Instruction 1: Return the passage of the Penguin Computing article from "Scrawled on a" to "spreading Linux fever.", copied word for word.

Selected excerpt:
━━━━━━━━━━━━━━━━━━━━

The high-pitched whir of cordless electric screwdrivers fills the air in the main manufacturing room at Penguin Computing in downtown San Francisco. Cardboard boxes of motherboards and Pentium III processors are stacked next to tables where men and women wield the screwdrivers with calm efficiency, assembling CD-ROM drives, power supplies and cooling fans.
Penguin makes computers pre-installed with the Linux-based operating system, but the manufacturing side of the business isn't as high-tech as it sounds -- it's more like building with Lego blocks and Erector Sets: Plug this video card into a slot here; screw that drive in there. It's a quiet kind of industrial clamor: Only the screwdrivers zip and burble, like supercharged hummingbirds.
Scrawled on a whiteboard on one side of the room is the phrase "Goal 1,100,000." It's a revenue target. In May, says 25-year-old Penguin founder Sam Ockman, the company cleared $1 million in revenue -- not bad for a 1-year-old startup. Four more whiteboards line the opposite wall, listing incoming orders from a motley assortment of universities, technology companies and Internet startups as fresh-faced as Penguin itself. There's even an order from the "City of S. Sioux City" in northern Nebraska. The dates of the orders are recent, freshly written -- hard evidence of spreading Linux fever.
The hardcore geeks and marketing flacks can argue all they want about which operating system is truly the best -- Linux, FreeBSD, Windows NT, Be, Mac. They can strut their benchmark biceps and natter on about the relative merits of networking code and multiprocessor support ad infinitum. But there's no arguing around the simple reality that to be a Linux start-up in the summer of 1999 is to occupy a very juicy niche in the techno-economy. The venture capitalists are hovering, eager to lavish capital on the newest buzzword -- open source -- to sweep across Silicon Valley. Got an open-source business plan? Get ready to go public -- the time is now. Red Hat Linux, the leading Linux distribution vendor in the United States, is already on the runway, and many more are lining up behind it.
For Sam Ockman and Penguin's executive vice president, 23-year-old Alison Huynh, the possibilities are tremendous: Unlike many Linux-related companies, Penguin enjoys actual revenue and is moving real product. The venture capitalists are suddenly calling them, which is, as Ockman notes, "a good sign." But pitfalls also loom. Like many open-source entrepreneurs, Ockman and Huynh talk a lot about "giving back to the community." Their conversation is laced with idealistic references to the democratic, anti-monopolistic qualities of the open-source software development model. At the same time, they make no attempt to hide their ambition to build the next great computing company -- the Dell or Compaq of the early 21st century.
Can these goals be reconciled? When push comes to shove, will the venture capitalists hungering for a piece of Penguin's action support open-source idealism or crush it beneath their wingtips? Silicon Valley is littered with companies whose founders have been forced out or pushed aside by investors who could not care less about whatever idealism may once have driven the business plan. Will Penguin join that list?

━━━━━━━━━━━━━━━━━━━━

Data records:
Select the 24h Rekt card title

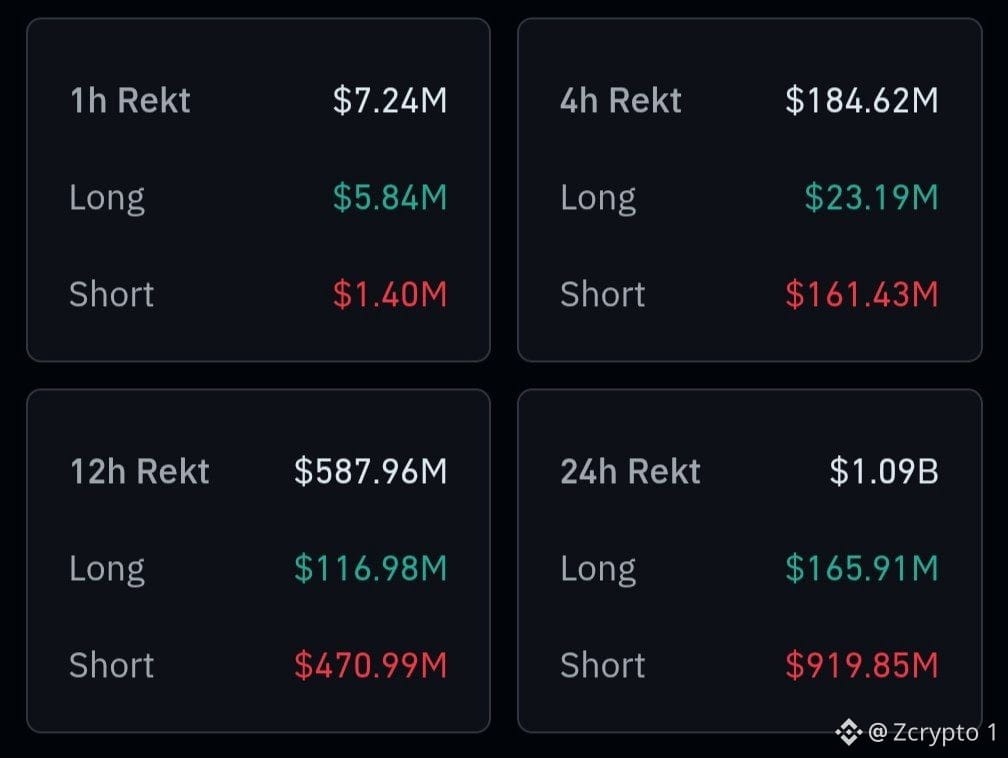click(630, 472)
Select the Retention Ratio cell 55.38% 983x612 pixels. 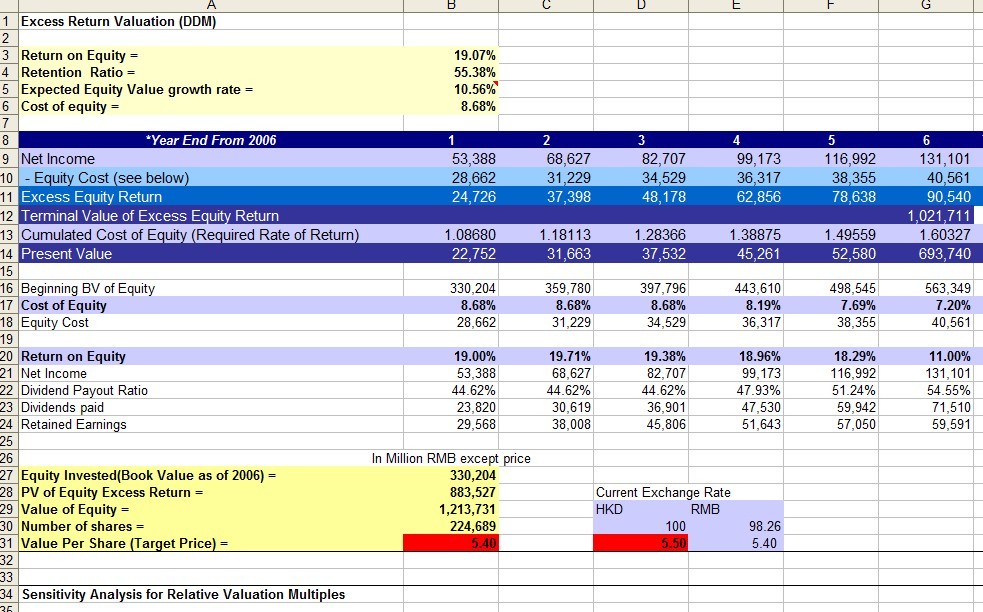451,72
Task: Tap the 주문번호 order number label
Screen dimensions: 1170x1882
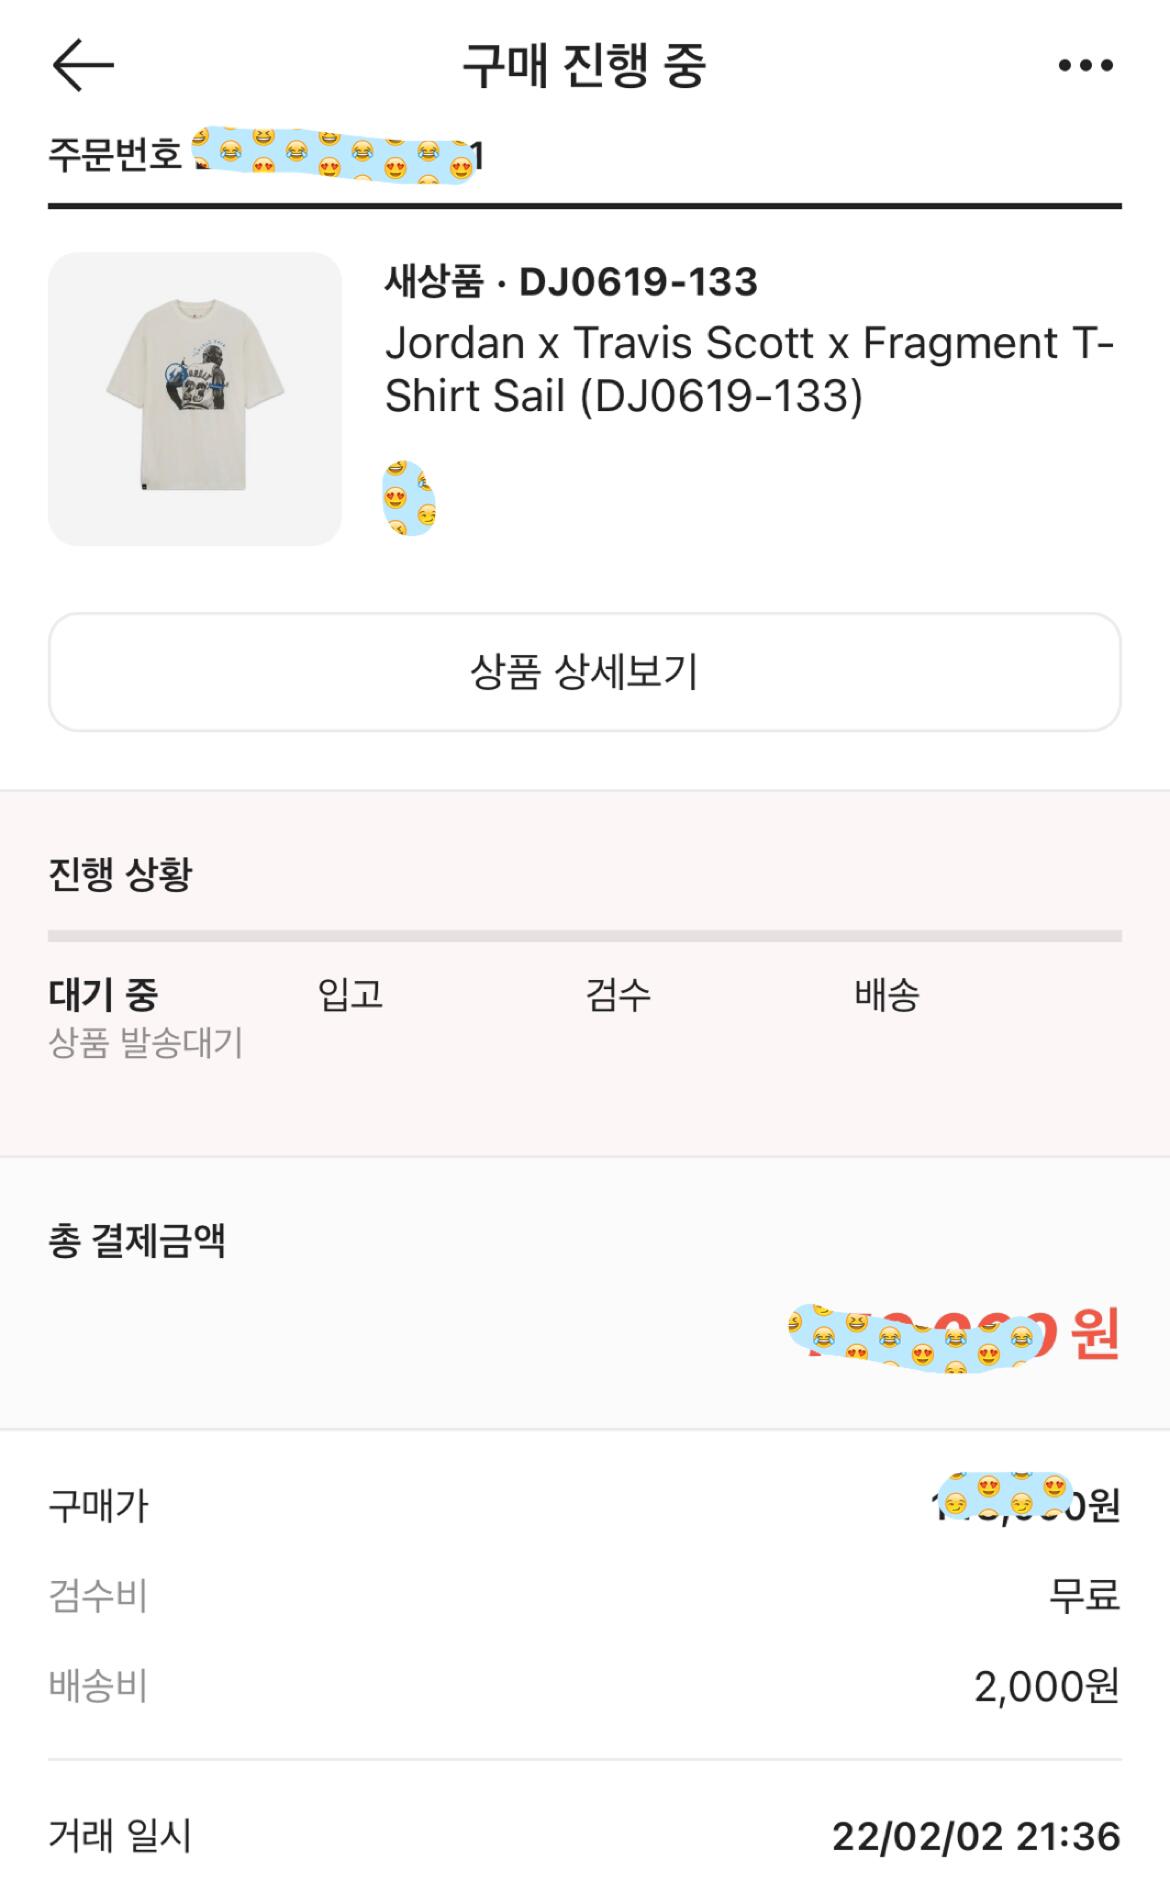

━━━━━━━━━━━━━━━━━━━━

Instruction 2: In the records, replace "order number" with "order ID" in the lines from the one with "Task: Tap the 주문번호 order number label" through the end of the records, leaving everything else unchanged. Give only those lines, without the pictures.

Complete answer 1:
Scrawled on a whiteboard on one side of the room is the phrase "Goal 1,100,000." It's a revenue target. In May, says 25-year-old Penguin founder Sam Ockman, the company cleared $1 million in revenue -- not bad for a 1-year-old startup. Four more whiteboards line the opposite wall, listing incoming orders from a motley assortment of universities, technology companies and Internet startups as fresh-faced as Penguin itself. There's even an order from the "City of S. Sioux City" in northern Nebraska. The dates of the orders are recent, freshly written -- hard evidence of spreading Linux fever.

Complete answer 2:
Task: Tap the 주문번호 order ID label
Screen dimensions: 1170x1882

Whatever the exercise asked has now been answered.